Specifically, China is in the process of ending the monopoly of state-owned power distributors, by allowing end-users to negotiate directly with generators: “direct trading will bring end-users benefits as low coal prices and power over-supply push down rates.”
Instead of fixed flat-rate pricing from the government, China will ‘re-commodify’ electricity, by allowing generators to sell via regional power trading platforms. State-owned transmission companies will in turn operate as utilities and only charge a transmission fee.
The government is also evaluating the merits of an online payment system to aid consumer adoption and promote e-commerce. These reforms are also slated to create new investment and financial products, as Beijing is investigating the eventual implementation of electric power future and derivatives.
The electricity reforms began with a pilot project in Shenzhen in 2014, and was expanded to five more regions in 2015, with enterprises seeing savings of $854.6 million as result. Similarly, direct energy sales were expanded to seven more cities in 2015. The government is set to expand the program to ten more provincial, and one to two regional power grids in 2016 (including Beijing, Tianjin, Chongqing, and Guangdong), and the entire country by 2017. The government will be monitoring the progress of the pilot project until 2018.
Energy reforms needed to counter excess and wastage
As China’s supercharged economy surged ahead in the 2000’s, the central planning agency prioritised power plant construction, adding 80-100 GW annually from 2005-2010, despite China reducing energy usage by 19% over 2005 levels by 2010, as part of its efforts against climate change. This move was driven by fears of insufficient generating capacity holding back economic growth.
The problem China now faces is overcapacity, as the provinces have continued to add generating capacity, despite lower demand. Indeed there has been a 20% increase in the number of thermal power projects, despite lower demand, with 200 GW of additional capacity (more than all of Canada) to come online between 2015-2017.

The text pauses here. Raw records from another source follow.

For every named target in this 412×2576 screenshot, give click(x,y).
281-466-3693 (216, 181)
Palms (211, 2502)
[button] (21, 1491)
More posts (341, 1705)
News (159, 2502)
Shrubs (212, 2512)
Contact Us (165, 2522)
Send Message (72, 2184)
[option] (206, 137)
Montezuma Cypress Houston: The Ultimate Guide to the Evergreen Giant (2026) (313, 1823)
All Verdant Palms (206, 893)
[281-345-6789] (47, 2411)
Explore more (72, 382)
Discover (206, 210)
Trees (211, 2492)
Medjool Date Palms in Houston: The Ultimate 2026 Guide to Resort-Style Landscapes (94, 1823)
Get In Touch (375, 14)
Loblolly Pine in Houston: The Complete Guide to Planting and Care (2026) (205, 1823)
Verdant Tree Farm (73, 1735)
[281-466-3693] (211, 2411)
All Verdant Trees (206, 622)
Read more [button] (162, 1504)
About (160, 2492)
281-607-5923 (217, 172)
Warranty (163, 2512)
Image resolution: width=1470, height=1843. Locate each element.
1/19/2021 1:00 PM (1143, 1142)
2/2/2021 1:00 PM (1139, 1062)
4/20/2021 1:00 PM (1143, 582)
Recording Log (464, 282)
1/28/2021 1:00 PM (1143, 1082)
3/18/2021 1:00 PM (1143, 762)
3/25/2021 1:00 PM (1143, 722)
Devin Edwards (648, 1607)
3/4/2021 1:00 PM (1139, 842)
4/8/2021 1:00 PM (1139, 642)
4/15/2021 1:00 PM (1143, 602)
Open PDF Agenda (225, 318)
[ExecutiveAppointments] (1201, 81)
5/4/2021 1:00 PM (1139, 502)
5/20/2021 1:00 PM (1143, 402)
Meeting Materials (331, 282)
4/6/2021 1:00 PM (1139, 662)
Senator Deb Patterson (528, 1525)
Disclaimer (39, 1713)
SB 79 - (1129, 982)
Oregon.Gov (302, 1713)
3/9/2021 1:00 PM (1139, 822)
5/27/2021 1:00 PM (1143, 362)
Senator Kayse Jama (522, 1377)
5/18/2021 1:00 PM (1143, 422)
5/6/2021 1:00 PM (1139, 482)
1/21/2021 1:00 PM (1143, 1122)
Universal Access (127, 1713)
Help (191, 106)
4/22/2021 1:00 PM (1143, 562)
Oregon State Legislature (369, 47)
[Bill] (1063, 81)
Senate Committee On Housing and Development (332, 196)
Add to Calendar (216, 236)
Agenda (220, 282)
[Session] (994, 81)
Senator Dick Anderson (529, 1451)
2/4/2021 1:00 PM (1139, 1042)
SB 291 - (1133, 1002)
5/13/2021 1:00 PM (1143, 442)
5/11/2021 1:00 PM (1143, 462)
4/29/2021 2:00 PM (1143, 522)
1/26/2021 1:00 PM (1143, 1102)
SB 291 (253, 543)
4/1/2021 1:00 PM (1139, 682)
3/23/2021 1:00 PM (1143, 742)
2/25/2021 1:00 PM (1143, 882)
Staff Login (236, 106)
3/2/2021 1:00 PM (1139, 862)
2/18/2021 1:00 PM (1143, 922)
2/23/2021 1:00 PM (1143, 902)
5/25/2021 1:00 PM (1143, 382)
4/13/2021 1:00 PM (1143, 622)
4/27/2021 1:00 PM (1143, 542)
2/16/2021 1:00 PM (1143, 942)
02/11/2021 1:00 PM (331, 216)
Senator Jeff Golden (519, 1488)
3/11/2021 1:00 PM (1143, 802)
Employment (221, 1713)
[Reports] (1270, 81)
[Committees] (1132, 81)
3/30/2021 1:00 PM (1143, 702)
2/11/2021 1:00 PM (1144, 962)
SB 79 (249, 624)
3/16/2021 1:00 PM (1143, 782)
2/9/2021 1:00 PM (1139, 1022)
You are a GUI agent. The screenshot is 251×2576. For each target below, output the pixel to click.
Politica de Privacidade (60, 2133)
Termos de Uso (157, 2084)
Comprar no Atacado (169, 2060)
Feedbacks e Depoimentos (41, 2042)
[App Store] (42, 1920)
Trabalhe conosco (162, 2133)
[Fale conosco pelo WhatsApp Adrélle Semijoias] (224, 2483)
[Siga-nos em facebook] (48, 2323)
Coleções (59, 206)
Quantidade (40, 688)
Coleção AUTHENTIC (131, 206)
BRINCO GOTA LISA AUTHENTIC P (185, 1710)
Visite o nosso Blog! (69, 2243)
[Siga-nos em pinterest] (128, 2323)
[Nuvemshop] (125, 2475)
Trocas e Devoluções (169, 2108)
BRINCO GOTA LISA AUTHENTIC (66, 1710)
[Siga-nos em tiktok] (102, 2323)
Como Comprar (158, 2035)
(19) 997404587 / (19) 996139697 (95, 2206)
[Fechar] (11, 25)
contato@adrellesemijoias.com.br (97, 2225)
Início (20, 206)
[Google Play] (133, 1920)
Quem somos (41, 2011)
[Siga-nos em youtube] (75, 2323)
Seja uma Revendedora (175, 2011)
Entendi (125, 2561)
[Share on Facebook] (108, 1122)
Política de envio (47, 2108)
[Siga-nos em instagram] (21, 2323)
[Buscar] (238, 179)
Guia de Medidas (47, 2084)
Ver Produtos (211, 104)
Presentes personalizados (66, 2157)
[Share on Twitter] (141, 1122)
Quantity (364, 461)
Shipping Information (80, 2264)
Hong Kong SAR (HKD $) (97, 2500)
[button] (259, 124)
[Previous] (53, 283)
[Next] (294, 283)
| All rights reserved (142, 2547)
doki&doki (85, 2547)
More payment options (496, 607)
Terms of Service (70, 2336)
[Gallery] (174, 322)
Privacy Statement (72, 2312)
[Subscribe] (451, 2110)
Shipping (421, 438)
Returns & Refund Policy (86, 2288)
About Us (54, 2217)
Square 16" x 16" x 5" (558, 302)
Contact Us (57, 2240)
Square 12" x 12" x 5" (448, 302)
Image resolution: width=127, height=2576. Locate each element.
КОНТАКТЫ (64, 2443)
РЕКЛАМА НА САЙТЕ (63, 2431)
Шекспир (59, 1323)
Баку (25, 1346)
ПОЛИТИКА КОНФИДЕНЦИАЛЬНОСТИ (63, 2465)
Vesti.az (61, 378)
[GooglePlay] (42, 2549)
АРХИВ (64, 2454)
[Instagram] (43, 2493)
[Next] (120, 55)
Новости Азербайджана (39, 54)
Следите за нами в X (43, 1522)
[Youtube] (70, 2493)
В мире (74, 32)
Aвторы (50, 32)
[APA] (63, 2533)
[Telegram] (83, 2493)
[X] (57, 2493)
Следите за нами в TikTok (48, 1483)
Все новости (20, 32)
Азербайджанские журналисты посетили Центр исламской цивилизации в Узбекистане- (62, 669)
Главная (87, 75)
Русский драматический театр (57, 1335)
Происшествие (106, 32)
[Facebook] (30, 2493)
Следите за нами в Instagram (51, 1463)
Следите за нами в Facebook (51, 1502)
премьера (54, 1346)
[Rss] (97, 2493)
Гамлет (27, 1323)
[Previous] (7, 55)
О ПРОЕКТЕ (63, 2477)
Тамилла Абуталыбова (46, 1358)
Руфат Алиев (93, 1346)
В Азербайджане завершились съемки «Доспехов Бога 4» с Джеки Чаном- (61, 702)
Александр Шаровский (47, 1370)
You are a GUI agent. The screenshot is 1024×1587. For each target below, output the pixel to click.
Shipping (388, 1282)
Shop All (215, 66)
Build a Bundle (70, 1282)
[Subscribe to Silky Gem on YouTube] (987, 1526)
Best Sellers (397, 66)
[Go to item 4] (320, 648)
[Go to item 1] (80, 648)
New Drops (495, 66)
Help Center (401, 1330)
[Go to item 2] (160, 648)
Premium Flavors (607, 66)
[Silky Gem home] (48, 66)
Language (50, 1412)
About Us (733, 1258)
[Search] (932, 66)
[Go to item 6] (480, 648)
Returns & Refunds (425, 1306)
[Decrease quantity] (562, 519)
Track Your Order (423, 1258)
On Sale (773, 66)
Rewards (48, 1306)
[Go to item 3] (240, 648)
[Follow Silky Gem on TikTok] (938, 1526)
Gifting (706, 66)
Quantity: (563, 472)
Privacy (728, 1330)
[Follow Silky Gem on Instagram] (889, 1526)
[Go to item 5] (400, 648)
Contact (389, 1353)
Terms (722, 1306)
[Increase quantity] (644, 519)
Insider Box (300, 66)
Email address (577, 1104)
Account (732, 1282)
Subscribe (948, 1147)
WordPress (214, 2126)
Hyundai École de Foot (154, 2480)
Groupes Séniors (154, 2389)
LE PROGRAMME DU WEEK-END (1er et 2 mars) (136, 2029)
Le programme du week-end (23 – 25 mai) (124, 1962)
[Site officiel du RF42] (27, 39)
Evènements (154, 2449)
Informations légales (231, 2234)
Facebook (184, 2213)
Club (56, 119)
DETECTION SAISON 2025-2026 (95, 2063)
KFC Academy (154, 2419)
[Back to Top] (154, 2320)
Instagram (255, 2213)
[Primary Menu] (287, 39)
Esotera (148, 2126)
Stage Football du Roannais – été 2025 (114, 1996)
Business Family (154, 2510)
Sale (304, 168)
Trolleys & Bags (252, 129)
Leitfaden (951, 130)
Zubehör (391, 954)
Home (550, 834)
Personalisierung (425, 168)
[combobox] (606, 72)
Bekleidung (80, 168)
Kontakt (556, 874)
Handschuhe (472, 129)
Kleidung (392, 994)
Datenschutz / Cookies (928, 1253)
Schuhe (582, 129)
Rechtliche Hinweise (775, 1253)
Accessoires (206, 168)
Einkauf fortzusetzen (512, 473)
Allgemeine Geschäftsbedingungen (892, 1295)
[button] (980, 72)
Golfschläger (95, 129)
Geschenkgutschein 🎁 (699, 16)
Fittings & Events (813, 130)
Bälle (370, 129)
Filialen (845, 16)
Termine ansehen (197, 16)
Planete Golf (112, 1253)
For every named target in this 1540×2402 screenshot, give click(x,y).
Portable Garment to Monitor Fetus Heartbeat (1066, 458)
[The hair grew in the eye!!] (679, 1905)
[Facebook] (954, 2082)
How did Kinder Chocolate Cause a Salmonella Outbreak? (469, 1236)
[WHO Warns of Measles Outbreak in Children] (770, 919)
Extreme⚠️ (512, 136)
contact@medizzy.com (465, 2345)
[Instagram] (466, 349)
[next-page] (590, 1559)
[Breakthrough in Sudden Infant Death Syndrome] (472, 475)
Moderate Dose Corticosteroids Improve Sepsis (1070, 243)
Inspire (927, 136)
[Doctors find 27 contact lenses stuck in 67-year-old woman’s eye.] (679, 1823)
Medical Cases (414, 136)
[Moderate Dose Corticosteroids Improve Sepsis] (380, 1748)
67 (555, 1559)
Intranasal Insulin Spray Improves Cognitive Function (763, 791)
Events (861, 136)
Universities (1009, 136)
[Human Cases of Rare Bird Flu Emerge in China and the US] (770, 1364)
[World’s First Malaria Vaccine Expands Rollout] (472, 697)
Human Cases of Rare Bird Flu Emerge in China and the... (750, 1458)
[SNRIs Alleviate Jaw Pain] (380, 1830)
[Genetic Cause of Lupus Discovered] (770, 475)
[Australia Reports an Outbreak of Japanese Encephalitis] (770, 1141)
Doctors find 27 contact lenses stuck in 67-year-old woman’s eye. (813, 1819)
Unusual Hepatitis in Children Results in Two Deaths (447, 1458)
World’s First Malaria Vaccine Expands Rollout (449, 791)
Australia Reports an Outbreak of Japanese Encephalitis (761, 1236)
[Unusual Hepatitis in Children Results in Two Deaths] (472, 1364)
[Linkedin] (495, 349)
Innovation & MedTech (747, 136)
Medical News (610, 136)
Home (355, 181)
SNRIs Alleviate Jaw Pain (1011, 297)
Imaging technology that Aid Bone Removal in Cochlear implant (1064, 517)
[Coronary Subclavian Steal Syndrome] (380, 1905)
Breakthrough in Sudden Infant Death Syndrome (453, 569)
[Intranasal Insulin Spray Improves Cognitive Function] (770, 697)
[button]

This overcapacity has been compounded by the fact that industry uses 75% of China’s energy, and it is this very tier of the economy that is being streamlined as the country moves towards a more consumption-based economic model.
Despite, or indeed because of, this trend, the provinces have continued apace with power plant construction in order to maintain local growth, at the expense of national efficiency. A narrow focus on local jobs, combined with state-set electricity prices that have not been sufficiently adjusted to reflect low coal prices – have until now allowed new power plant projects to remain profitable despite a lack of demand.
Until now, the government has sought to deal with overcapacity by dictating generating quotas for producers. However, this has led to inefficiencies and under-utilised facilities, as China’s generating portfolio consists of thousands of old and dirty coal plants, alongside newer, cleaner ones, as well as a host of various alternative methods from nuclear to solar.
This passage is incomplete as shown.